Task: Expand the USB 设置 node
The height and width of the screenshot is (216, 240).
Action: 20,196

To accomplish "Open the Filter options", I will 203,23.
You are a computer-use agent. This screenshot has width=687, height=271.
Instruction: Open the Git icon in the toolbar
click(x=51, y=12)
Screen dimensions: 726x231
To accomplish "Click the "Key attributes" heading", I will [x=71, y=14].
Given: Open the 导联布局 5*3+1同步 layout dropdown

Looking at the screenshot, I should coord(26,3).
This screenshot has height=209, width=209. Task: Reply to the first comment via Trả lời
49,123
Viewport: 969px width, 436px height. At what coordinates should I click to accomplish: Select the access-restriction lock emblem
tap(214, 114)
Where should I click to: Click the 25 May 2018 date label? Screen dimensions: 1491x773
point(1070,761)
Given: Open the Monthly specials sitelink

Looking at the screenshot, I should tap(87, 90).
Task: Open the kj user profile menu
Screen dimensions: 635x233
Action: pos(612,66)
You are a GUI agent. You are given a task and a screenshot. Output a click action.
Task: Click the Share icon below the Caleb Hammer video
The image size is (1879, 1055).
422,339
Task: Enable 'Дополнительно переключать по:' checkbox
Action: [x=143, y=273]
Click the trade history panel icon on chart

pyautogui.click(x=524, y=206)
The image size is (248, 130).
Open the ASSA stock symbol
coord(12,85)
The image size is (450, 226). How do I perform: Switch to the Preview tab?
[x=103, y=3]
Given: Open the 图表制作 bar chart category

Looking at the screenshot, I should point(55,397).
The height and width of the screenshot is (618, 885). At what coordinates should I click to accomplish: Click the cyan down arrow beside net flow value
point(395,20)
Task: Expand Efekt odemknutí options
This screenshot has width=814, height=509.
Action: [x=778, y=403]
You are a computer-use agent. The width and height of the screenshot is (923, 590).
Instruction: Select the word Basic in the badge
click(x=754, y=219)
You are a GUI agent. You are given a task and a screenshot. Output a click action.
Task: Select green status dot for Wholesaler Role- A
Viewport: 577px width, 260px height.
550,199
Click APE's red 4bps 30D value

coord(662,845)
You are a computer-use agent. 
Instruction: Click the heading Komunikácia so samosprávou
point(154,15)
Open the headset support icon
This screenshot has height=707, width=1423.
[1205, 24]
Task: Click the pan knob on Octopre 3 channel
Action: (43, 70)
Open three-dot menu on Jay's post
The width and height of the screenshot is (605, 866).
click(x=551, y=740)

--------------------------------

Each line of the listing is to be output verbatim.

Task result >>
Task: Expand the USB 设置 node
The height and width of the screenshot is (216, 240).
Action: 20,196

To accomplish "Open the Filter options", I will 203,23.
You are a computer-use agent. This screenshot has width=687, height=271.
Instruction: Open the Git icon in the toolbar
click(x=51, y=12)
Screen dimensions: 726x231
To accomplish "Click the "Key attributes" heading", I will [x=71, y=14].
Given: Open the 导联布局 5*3+1同步 layout dropdown

Looking at the screenshot, I should coord(26,3).
This screenshot has height=209, width=209. Task: Reply to the first comment via Trả lời
49,123
Viewport: 969px width, 436px height. At what coordinates should I click to accomplish: Select the access-restriction lock emblem
tap(214, 114)
Where should I click to: Click the 25 May 2018 date label? Screen dimensions: 1491x773
point(1070,761)
Given: Open the Monthly specials sitelink

Looking at the screenshot, I should tap(87, 90).
Task: Open the kj user profile menu
Screen dimensions: 635x233
Action: pos(612,66)
You are a GUI agent. You are given a task and a screenshot. Output a click action.
Task: Click the Share icon below the Caleb Hammer video
The image size is (1879, 1055).
422,339
Task: Enable 'Дополнительно переключать по:' checkbox
Action: [x=143, y=273]
Click the trade history panel icon on chart

pyautogui.click(x=524, y=206)
The image size is (248, 130).
Open the ASSA stock symbol
coord(12,85)
The image size is (450, 226). How do I perform: Switch to the Preview tab?
[x=103, y=3]
Given: Open the 图表制作 bar chart category

Looking at the screenshot, I should point(55,397).
The height and width of the screenshot is (618, 885). At what coordinates should I click to accomplish: Click the cyan down arrow beside net flow value
point(395,20)
Task: Expand Efekt odemknutí options
This screenshot has width=814, height=509.
Action: [x=778, y=403]
You are a computer-use agent. The width and height of the screenshot is (923, 590).
Instruction: Select the word Basic in the badge
click(x=754, y=219)
You are a GUI agent. You are given a task and a screenshot. Output a click action.
Task: Select green status dot for Wholesaler Role- A
Viewport: 577px width, 260px height.
550,199
Click APE's red 4bps 30D value

coord(662,845)
You are a computer-use agent. 
Instruction: Click the heading Komunikácia so samosprávou
point(154,15)
Open the headset support icon
This screenshot has height=707, width=1423.
[1205, 24]
Task: Click the pan knob on Octopre 3 channel
Action: (43, 70)
Open three-dot menu on Jay's post
The width and height of the screenshot is (605, 866).
click(x=551, y=740)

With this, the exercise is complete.